Firmware Scraper

The included scraper is also an important component of the project. Once the Docker containers are built and running, it will start to automatically download and save firmware images from the vendor websites. After that, the downloaded images can be used by the jobs to run tests.

The scraper uses the framework Scrapy to access the download pages of the different vendors and scrape the needed metadata.

After the configure script (python script) has been executed, the scraper can be configured via the config.json file.

Configuration File Structure

The config.json file contains all configuration settings for the scraper. It is created by the init script and has the following structure:

General Settings

"general": {
    "developer_mode": false
}

developer_mode: When set to true, limits downloads to 3 firmware images per vendor for testing purposes

Database Settings

"database": {
    "host": "localhost",
    "port": "3306",
    "schema": "firmware",
    "user": "scraper",
    "password": "...",
    "db_container": "mysql_db"
}

Configuration for the MySQL database connection.

Vendor Selection

"vendors": {
    "ABB": true,
    "AVM": true,
    "Belkin": true,
    "dd-wrt": true,
    "synology": true,
    "tp-link": true,
    "Foscam": true,
    "DLink": true,
    "trendnet": true,
    "Linksys": true
}

Only enabled vendors (set to true) will be scraped. By default, all scrapers are activated.

The vendor selection can be configured via the --vendors argument of the configure script. Pass a comma-separated list of vendor names to enable them:

# Enable AVM and ABB
./configure --vendors=AVM,ABB

# Headless deployment with multiple vendors
./configure --headless --vendors=AVM,ABB,tp-link,synology

Any vendor not listed in --vendors will be set to false. Valid vendor names are: ABB, AVM, Belkin, dd-wrt, synology, tp-link, Foscam, DLink, trendnet, Linksys.

Download Settings

See the Download Configuration section below for details on firmware file extensions and extraction settings.

note

The firmware images shown in the web frontend are not necessarily already downloaded. The web frontend only shows the entries in the database regardless of them being downloaded or not.

Depending on how many images need to be downloaded, it could take some time until the scraper is completely done. Please also keep in mind that this will use a lot of disk space.

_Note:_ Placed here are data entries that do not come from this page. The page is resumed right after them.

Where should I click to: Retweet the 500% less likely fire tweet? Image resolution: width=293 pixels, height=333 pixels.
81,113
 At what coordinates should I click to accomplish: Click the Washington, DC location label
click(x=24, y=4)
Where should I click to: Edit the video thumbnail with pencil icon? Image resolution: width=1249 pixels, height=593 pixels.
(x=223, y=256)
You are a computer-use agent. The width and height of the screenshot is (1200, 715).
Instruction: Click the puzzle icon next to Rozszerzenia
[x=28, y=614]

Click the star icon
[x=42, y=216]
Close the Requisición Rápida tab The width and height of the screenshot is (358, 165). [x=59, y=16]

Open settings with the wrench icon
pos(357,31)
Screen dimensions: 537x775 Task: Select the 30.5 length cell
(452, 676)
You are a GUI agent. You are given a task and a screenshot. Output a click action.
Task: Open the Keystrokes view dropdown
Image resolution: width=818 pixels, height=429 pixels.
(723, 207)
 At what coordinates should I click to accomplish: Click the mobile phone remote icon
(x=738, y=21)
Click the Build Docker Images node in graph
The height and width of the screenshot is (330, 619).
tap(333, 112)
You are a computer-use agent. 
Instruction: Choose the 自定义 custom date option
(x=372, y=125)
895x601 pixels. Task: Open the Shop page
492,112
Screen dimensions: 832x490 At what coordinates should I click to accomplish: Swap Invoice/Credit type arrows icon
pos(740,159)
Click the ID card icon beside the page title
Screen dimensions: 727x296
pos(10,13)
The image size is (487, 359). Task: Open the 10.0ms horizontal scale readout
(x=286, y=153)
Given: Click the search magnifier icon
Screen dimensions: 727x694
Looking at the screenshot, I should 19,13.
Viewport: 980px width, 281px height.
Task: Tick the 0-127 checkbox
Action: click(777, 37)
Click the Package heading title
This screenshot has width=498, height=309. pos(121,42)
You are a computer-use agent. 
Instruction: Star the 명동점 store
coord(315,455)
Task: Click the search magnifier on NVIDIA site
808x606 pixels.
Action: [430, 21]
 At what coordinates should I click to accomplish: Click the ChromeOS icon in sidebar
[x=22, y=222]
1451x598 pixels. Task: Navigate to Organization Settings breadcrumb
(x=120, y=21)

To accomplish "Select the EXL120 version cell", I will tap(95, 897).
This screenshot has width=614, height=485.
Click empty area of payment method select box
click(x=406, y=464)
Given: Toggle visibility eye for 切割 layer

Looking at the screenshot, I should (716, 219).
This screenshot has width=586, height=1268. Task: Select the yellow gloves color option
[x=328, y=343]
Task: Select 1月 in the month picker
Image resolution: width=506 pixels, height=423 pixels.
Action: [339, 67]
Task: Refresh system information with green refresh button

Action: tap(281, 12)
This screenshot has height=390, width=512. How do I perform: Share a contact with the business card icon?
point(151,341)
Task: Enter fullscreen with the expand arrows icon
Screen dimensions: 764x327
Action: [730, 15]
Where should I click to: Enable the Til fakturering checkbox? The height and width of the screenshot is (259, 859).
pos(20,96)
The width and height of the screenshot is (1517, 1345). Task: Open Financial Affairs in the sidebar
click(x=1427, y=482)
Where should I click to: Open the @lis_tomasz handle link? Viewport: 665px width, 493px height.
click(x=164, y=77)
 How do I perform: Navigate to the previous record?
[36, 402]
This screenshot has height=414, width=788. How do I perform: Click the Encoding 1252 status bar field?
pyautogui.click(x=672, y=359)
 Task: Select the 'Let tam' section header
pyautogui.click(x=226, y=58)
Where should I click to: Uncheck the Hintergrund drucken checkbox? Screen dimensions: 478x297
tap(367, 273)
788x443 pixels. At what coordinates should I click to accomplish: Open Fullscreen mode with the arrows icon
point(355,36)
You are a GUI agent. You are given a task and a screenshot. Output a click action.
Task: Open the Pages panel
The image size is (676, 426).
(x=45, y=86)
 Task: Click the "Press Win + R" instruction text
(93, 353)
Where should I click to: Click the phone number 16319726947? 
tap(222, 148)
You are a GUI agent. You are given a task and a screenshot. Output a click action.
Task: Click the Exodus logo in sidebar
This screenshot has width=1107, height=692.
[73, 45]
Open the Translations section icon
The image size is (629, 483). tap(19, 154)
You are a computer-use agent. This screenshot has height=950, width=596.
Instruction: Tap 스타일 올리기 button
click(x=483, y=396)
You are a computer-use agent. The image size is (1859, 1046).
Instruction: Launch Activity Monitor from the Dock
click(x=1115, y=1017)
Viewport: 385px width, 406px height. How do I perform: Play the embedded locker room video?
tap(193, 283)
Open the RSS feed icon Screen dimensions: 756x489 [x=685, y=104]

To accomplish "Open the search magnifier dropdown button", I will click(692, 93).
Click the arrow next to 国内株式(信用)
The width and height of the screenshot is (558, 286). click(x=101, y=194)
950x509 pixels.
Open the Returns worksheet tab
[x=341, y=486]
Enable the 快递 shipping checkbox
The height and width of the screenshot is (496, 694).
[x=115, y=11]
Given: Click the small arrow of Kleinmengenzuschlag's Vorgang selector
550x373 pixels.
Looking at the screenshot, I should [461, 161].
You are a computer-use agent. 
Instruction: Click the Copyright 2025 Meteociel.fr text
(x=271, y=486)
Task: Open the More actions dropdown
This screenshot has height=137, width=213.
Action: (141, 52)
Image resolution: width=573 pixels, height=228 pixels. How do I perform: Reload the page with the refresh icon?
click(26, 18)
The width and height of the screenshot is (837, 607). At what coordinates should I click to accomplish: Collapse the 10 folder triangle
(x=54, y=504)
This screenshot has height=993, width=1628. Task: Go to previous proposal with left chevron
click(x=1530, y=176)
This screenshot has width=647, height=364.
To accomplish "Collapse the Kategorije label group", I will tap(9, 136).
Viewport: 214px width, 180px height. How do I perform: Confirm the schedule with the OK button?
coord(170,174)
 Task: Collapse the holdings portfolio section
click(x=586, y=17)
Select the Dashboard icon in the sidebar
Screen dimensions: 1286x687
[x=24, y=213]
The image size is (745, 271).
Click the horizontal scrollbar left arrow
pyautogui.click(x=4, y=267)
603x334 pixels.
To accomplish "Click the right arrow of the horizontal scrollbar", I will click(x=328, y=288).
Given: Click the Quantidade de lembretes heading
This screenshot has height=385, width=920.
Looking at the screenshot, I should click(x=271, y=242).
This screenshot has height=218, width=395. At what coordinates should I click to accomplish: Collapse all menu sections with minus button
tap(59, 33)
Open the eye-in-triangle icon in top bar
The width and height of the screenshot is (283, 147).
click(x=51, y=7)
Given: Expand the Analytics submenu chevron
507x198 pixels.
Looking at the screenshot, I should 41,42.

To check on the status of the scraper execute the following command in a console:

docker logs --follow scraper

Components

Scraping Components

The Firmware Scraper consists of the following components:

Scraper

The Scraper itself orchestrates the scraping process. It does that by utilizing the SpiderRunner to execute the Spiders to scrape metadata from vendor websites while it also interacts with the DBConnector to store and manage the scraped data in the database.

Spider Runner

The SpiderRunner executes the individual spiders that do the actual scraping. It uses the Scrapy framework to start all individual spiders and retrieve the scraped metadata.

Spiders

The spiders are the components that are responsible for the actual scraping of metadata. They are executed by the SpiderRunner and send the scraped items to the SpiderRunner for collection. Since every vendor website has an own layout and works differently, each spider is designed for a specific vendor.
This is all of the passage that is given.